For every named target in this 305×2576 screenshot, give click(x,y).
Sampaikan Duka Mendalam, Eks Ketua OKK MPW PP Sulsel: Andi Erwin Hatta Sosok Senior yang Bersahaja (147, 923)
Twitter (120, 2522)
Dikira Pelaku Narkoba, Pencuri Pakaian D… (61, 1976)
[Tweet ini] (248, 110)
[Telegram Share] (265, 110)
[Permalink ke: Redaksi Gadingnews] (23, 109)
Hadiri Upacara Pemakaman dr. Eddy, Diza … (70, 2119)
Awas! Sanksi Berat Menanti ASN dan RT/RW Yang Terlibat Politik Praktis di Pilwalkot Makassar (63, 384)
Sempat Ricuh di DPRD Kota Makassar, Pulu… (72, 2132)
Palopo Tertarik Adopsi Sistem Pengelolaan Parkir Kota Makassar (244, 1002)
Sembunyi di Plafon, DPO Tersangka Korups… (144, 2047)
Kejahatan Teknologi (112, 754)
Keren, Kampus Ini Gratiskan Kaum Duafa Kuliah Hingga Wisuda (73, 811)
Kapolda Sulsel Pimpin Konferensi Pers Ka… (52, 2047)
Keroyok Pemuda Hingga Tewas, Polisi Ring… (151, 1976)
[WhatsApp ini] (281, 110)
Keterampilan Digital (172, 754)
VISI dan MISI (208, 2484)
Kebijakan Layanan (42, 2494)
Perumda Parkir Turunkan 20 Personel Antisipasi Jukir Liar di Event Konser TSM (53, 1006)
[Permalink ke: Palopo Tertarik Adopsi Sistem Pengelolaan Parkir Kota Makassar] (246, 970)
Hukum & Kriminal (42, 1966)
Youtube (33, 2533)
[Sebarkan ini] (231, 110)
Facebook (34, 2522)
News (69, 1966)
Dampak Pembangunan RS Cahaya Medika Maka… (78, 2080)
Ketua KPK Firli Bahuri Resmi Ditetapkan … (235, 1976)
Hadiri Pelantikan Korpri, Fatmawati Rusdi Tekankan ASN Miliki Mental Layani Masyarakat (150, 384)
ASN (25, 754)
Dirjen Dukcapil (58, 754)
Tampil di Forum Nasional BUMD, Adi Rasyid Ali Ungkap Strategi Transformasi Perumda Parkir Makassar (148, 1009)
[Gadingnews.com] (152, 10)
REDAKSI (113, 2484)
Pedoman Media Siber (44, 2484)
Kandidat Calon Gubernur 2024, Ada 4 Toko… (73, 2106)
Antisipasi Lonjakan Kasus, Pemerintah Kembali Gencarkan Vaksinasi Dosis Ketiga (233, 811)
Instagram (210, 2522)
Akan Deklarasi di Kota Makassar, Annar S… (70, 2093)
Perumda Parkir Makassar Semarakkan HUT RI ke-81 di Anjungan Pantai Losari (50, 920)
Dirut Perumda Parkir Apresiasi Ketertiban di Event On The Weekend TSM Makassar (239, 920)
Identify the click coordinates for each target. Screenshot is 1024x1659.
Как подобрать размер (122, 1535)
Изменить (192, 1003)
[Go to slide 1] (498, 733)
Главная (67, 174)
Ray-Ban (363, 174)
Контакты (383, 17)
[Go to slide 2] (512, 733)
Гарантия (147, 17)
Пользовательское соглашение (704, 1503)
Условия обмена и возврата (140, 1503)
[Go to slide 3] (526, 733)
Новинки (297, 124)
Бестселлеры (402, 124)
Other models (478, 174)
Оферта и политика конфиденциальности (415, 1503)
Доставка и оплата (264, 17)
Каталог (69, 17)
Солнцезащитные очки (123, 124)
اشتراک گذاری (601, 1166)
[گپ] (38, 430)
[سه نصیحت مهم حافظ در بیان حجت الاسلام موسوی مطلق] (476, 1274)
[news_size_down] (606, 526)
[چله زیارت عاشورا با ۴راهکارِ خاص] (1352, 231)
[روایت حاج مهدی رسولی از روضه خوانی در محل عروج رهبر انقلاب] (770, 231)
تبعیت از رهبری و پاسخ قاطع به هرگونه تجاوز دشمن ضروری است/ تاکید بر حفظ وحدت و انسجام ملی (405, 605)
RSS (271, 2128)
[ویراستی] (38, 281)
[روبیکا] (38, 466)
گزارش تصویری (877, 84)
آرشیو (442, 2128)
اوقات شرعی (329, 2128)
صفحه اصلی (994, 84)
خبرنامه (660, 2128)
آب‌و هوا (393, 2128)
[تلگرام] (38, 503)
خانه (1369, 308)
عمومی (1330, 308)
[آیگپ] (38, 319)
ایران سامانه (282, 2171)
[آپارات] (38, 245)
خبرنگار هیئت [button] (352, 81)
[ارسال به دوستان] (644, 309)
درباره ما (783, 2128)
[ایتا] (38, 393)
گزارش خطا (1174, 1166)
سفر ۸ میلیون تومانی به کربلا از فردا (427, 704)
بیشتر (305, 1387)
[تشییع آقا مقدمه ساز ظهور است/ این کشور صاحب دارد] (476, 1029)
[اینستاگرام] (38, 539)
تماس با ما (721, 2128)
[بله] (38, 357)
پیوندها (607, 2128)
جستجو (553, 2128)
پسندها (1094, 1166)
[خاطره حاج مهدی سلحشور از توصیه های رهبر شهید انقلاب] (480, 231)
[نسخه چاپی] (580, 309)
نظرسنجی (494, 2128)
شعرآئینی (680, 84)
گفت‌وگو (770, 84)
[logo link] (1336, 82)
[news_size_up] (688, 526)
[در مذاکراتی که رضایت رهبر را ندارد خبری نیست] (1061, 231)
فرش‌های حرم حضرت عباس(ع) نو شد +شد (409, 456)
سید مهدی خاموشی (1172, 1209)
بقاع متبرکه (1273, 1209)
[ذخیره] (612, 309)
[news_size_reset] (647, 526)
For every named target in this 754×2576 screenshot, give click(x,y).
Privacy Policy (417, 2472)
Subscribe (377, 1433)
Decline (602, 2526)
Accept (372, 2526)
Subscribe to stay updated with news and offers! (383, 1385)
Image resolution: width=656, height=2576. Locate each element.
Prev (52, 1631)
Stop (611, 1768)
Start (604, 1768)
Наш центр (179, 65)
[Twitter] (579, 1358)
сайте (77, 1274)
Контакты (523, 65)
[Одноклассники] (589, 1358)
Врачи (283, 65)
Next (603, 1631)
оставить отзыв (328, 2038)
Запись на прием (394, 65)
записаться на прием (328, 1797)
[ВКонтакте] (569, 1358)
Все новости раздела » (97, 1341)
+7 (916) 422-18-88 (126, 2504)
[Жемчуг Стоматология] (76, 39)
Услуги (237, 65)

********

How many lines of the records contain "Tertarik"? Answer with the number only.

EXERCISE OUTPUT: 2